I wanted Brody to let go of me so I could try to swim us back. But he wouldn’t let go. We were dead weight in the water, slopped over again and again by the icy cold waves. I could feel what energy I had draining out of me. All too quickly.
And then I felt a powerful tug on the rope. I felt like it was going to cut through the jacket, cut through my guts. Someho
w Joe must have left the wheelhouse and started hauling us in. I felt one long pull, then another. And another.
Brody was coughing, swallowing water over and over. I kept trying to keep my mouth shut and not swallow the ocean, but each smack in the face had me sputtering too.
I wasn’t going to get us back to the boat. Brody’s dead-man bear hug wouldn’t let me move my arms. And I was losing energy fast. The tug was strong and consistent, but the current was pulling us away from the boat. Nothing to do but hang on.
The rain continued blasting down and wave after wave continued to pound us. Eventually, they slammed us up against the hull of Joe’s boat. Then I felt the boat smash into something. It had connected with a rock for certain. The engine stalled. But then the engine roared again and Joe was backing us up. I was hanging on to the side of the boat with a struggling Brody hanging on to me, but there was no way I could lift him up and into the boat in this sea.
I saw her arm first, the unlikely slender arm of a woman. I couldn’t see her face. She locked a fist onto my jacket loop and then, with her other arm, she reached out blindly and got a grip on Brody’s jacket.
“No, let go!” I shouted. I was certain she’d pull herself into the sea with us. But she didn’t let go.

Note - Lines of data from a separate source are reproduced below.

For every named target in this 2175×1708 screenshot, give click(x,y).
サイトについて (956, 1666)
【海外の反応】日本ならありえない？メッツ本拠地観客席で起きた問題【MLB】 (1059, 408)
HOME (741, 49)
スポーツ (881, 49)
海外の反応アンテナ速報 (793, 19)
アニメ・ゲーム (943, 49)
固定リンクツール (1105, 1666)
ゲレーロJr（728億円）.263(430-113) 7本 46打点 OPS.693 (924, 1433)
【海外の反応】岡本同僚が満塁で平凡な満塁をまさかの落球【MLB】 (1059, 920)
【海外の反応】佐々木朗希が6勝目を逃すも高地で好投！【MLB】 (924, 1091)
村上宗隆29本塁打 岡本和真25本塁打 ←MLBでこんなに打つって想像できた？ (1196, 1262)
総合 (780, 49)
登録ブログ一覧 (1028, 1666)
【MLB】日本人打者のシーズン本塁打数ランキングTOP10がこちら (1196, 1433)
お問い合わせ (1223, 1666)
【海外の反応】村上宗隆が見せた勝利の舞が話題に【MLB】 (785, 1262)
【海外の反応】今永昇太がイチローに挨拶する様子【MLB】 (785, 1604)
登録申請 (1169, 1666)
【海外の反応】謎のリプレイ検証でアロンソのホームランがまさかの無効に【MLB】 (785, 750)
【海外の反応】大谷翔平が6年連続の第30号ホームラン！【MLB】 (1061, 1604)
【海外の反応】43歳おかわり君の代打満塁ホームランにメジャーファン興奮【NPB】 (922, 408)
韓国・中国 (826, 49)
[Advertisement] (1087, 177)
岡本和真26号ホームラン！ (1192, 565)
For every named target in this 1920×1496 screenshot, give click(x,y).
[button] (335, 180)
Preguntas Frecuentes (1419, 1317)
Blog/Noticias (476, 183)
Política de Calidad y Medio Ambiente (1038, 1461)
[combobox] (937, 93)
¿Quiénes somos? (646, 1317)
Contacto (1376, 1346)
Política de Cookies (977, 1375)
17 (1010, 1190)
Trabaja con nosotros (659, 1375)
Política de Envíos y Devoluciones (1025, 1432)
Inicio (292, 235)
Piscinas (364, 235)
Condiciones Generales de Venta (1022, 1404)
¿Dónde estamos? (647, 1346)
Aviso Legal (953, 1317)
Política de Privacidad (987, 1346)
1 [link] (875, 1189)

The boat moved backward and then slowly forward. Joe was moving the boat ever so slowly but steadily away from the tip of the headland into deeper water. Brody and I kept getting pounded by waves, but Ramona did not let go. She was much stronger than I would have ever believed possible.
Minutes later, with the sea still crazy all around, I saw Joe hovering over us. He leaned over the side and with one massive tug heaved Brody up and over the rail onto the deck. Without missing a beat, he grabbed me by the shoulders and did the same. He didn’t even look at me; just dropped me like a big fish from the sea onto the deck and ran back into the wheelhouse. I heard him rev the engine. It was only then I noticed Ramona had tied herself to a cleat mounted on the hull. She looked exhausted and hurt.